Burada özellikle dikkat çeken nokta, AKP ve Fethullah Gülen cemaatinin geçmişte tavır al(a)madıkları ya da bizzat ifadeleriyle destek verdikleri darbelerle yüzleşme havası yaratmalarıdır. Özellikle Ordu’nun günah keçisi ilan edilip bertaraf edilmesi ilk zamanlarda demokrasiden yana olan herkesi mutlu ettiyse de zamanla ortaya çıktı ki AKP-Cemaat, sadece kendine engel olmayacak şekilde bunu yürütmektedir. Bu sebeple de Ordu’nun Kürtlere bakışı noktasında herhangi açık bir değişiklik görülmedi. Yargılanan askerlerin geneli AKP’ye karşı faaliyet içinde olmaktan yargılanmaya başlandı. Bugün bunun anlaşılmasından dolayı AKP-Cemaat ittifakı üzerinde kuşkular artmaktadır.

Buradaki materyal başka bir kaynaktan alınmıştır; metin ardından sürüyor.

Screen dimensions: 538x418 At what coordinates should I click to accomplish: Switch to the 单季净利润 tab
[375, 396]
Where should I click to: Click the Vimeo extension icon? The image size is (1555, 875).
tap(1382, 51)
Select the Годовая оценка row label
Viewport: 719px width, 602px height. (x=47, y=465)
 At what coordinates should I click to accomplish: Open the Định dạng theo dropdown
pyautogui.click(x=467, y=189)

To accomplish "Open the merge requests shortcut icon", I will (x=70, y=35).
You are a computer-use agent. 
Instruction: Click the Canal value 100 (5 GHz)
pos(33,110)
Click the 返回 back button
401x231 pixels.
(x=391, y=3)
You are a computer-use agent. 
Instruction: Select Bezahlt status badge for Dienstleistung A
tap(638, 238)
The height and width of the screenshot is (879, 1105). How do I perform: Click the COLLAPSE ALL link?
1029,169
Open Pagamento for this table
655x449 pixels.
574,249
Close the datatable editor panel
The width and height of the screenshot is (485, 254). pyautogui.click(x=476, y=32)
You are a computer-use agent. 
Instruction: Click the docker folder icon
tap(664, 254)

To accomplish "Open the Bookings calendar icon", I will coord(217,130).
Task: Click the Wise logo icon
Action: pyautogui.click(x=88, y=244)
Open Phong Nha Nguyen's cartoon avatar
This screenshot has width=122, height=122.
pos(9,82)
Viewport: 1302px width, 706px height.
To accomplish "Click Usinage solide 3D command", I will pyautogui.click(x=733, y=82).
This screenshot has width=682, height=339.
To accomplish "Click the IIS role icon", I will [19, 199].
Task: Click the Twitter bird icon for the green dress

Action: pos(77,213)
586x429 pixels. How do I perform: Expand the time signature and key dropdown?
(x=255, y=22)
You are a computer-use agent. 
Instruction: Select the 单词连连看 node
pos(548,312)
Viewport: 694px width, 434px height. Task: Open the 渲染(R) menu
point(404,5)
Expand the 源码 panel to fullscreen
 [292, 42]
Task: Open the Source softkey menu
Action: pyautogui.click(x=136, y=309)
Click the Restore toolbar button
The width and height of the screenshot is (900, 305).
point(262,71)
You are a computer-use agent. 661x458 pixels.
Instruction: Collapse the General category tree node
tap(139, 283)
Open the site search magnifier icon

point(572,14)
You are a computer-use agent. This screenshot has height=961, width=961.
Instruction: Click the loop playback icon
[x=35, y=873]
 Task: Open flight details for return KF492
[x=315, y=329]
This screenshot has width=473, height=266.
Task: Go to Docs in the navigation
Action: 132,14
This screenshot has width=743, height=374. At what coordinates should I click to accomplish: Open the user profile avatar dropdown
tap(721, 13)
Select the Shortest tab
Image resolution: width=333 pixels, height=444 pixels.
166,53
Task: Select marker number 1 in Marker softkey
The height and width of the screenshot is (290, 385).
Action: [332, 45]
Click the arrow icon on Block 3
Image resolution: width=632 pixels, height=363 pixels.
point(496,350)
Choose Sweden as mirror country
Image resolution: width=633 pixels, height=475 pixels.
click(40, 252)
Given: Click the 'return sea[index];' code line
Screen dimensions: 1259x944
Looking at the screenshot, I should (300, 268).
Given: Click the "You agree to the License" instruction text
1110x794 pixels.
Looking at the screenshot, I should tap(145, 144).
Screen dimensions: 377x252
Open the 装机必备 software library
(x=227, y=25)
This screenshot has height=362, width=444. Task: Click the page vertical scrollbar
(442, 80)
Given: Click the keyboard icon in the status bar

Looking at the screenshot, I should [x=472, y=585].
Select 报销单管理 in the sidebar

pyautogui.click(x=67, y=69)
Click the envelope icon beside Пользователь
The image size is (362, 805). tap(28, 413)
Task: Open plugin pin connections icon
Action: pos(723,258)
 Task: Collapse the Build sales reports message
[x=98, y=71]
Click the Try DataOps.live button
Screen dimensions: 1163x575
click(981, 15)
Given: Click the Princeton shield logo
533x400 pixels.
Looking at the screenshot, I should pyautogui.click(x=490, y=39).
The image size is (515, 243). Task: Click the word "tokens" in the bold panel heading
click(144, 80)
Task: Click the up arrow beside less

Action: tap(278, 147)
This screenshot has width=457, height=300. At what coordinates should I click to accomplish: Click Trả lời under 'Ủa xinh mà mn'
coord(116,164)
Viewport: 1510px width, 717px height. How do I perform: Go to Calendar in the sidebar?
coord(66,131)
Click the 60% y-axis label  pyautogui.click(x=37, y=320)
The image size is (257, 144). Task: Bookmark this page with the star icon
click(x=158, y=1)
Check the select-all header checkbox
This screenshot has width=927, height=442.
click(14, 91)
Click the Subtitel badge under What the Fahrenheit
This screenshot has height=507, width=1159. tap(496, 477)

Bu durumun anlaşılması için Fethullah Gülen’in iyice analiz edilmesi gerekiyor. Gülen Cemaat’inin yayın organları bugün, 28 Şubat postmodern darbesinin yargılanması konusunda herkesten çok konuşuyorlar. Oysa geriye dönüp bakıldığında Cemaat’in heybesinde güçlünün yanında yer alış, iktidarlarla uyumlu oluş ve darbelere destek görüyoruz. Çünkü bugünkü siyasal ortam bunu böyle gerektiriyor. Burada gerek AKP ve gerekse Gülen Cemaati’nin neoliberal hayat anlayışları, “liboş” kavramını sözlük anlamını karşılıyor: “Liboş: Liberal ekonomiyi ve liberal siyaseti savunurken çabucak zengin olmayı amaçlayan ve bu yolda hiçbir değer yargısını kabul etmeyen, her şeyi mübah gören kimse (TDK, 2005).”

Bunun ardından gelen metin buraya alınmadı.